**EXERCISE REQUIREMENTS**
For every record here, output an exact copy.

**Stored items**
%%
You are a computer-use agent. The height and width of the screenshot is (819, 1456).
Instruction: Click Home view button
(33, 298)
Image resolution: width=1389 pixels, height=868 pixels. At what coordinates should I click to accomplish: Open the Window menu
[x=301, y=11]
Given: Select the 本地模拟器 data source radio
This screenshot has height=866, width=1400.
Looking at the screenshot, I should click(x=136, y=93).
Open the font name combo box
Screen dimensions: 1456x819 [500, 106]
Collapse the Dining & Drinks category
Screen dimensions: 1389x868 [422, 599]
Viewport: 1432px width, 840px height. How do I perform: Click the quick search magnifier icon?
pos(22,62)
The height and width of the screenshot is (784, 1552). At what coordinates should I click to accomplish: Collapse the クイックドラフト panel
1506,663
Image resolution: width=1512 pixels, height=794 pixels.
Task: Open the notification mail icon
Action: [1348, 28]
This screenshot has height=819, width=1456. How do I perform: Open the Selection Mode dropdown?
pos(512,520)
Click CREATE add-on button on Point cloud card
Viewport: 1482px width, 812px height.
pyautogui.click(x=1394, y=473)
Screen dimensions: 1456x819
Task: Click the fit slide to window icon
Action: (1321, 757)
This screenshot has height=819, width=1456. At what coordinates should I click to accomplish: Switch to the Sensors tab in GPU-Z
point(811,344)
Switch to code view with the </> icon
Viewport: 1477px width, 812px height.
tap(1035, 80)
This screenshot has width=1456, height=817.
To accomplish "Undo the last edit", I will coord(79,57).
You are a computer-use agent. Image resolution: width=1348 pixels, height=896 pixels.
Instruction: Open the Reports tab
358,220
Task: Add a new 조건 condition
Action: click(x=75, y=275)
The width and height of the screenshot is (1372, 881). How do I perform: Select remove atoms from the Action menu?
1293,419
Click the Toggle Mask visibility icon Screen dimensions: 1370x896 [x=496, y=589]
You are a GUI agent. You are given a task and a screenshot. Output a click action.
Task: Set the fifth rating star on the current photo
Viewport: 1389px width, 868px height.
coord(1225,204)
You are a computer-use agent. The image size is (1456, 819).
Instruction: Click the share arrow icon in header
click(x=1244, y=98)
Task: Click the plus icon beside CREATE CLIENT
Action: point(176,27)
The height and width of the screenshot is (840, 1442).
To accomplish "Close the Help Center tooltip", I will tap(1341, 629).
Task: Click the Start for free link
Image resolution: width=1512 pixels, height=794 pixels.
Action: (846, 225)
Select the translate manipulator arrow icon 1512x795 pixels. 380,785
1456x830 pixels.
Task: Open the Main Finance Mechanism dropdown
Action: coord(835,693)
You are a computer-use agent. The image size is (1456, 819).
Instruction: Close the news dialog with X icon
%%
**WRITTEN SOLUTION**
You are a computer-use agent. The height and width of the screenshot is (819, 1456).
Instruction: Click Home view button
(33, 298)
Image resolution: width=1389 pixels, height=868 pixels. At what coordinates should I click to accomplish: Open the Window menu
[x=301, y=11]
Given: Select the 本地模拟器 data source radio
This screenshot has height=866, width=1400.
Looking at the screenshot, I should click(x=136, y=93).
Open the font name combo box
Screen dimensions: 1456x819 [500, 106]
Collapse the Dining & Drinks category
Screen dimensions: 1389x868 [422, 599]
Viewport: 1432px width, 840px height. How do I perform: Click the quick search magnifier icon?
pos(22,62)
The height and width of the screenshot is (784, 1552). At what coordinates should I click to accomplish: Collapse the クイックドラフト panel
1506,663
Image resolution: width=1512 pixels, height=794 pixels.
Task: Open the notification mail icon
Action: [1348, 28]
This screenshot has height=819, width=1456. How do I perform: Open the Selection Mode dropdown?
pos(512,520)
Click CREATE add-on button on Point cloud card
Viewport: 1482px width, 812px height.
pyautogui.click(x=1394, y=473)
Screen dimensions: 1456x819
Task: Click the fit slide to window icon
Action: (1321, 757)
This screenshot has height=819, width=1456. At what coordinates should I click to accomplish: Switch to the Sensors tab in GPU-Z
point(811,344)
Switch to code view with the </> icon
Viewport: 1477px width, 812px height.
tap(1035, 80)
This screenshot has width=1456, height=817.
To accomplish "Undo the last edit", I will coord(79,57).
You are a computer-use agent. Image resolution: width=1348 pixels, height=896 pixels.
Instruction: Open the Reports tab
358,220
Task: Add a new 조건 condition
Action: click(x=75, y=275)
The width and height of the screenshot is (1372, 881). How do I perform: Select remove atoms from the Action menu?
1293,419
Click the Toggle Mask visibility icon Screen dimensions: 1370x896 [x=496, y=589]
You are a GUI agent. You are given a task and a screenshot. Output a click action.
Task: Set the fifth rating star on the current photo
Viewport: 1389px width, 868px height.
coord(1225,204)
You are a computer-use agent. The image size is (1456, 819).
Instruction: Click the share arrow icon in header
click(x=1244, y=98)
Task: Click the plus icon beside CREATE CLIENT
Action: point(176,27)
The height and width of the screenshot is (840, 1442).
To accomplish "Close the Help Center tooltip", I will tap(1341, 629).
Task: Click the Start for free link
Image resolution: width=1512 pixels, height=794 pixels.
Action: (846, 225)
Select the translate manipulator arrow icon 1512x795 pixels. 380,785
1456x830 pixels.
Task: Open the Main Finance Mechanism dropdown
Action: coord(835,693)
You are a computer-use agent. The image size is (1456, 819).
Instruction: Close the news dialog with X icon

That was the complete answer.